ElasticSearch

Elasticsearch is one of the most popular open source technologies which allows you to build and deploy efficient and robust search quickly

A web crawler basically crawls across all the pages following links as it sees them in order to create a massive corpus of all documents that exist. Every document found by the web crawler is indexed. That is, it is parsed and tokenized, the individual terms extracted and stored in a data structure called an inverted index. The inverted index is a mapping from a term to the document where that term is found. It's inverted because it goes from the search term to the web page of the document. Based on what a user searched for, every document in the corpus will have an associated score called the relevant score.

Inverted Index - Is the heart of any search engines. The mapping of words to frequencies and the corresponding source documents is the inverted index. Dictionary - The words and their corresponding frequencies are called the dictionary. Posting are the source document where the terms are found for the search. In search terminology it is called posting list.

Lucene - ES is built on top on Lucene. There are other technologies which use Lucene and has its own ecosystem. Solr - which has distributed indexing, load balancing, replication, centralised configuration etc. Nutch - provides web crawling and index parsing. CrateDB - open source SQL distributed database.

Distributed - It runs on multiple nodes within a cluster and can scale to thousands of nodes, which means that the performance of your search operations can scale linearly with the number of nodes that you add to the cluster, an important consideration as your data grows in size.
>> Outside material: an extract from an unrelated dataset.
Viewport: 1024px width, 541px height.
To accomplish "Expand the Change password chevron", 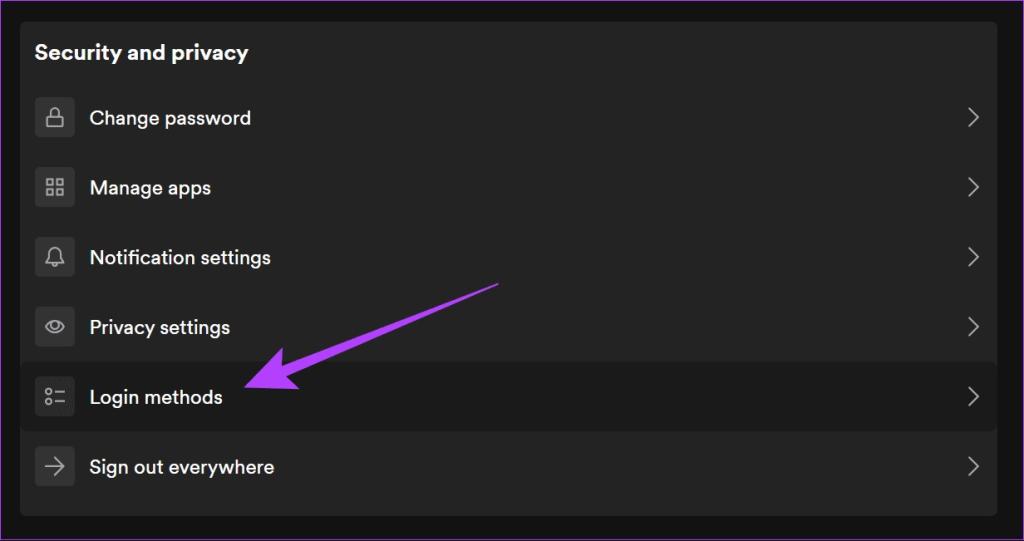I will pyautogui.click(x=973, y=118).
Highly Available and fault tolerant because multiple copies of your data are stored within the cluster. Every index is replicated

REST-API - to perform operations such as creating, retrieving, updating, and deleting indices and their corresponding documents. Administrative and searching analysis operations--all of these can be performed with simple REST calls by passing in data in JSON format

Query DSL - DSL or domain specific language, which allows you to express very complex queries in a very simple manner using JSON. Elasticsearch is also schema-less

During ES setup, set hostname node.name and cluster name default cluster name is 'elasticsearch'. The way you scale the number of machines within a cluster is to have multiple nodes join the same cluster by specifying the name of the cluster. Nodes within a cluster will automatically find each other within Elasticsearch by sending each other messages when machines are on the same network.

INDEX

The index in Elasticsearch refers to a collection of similar documents. Documents need not be exactly the same. An index within a cluster is uniquely identified by its name, and you can have any number of indices for the same cluster.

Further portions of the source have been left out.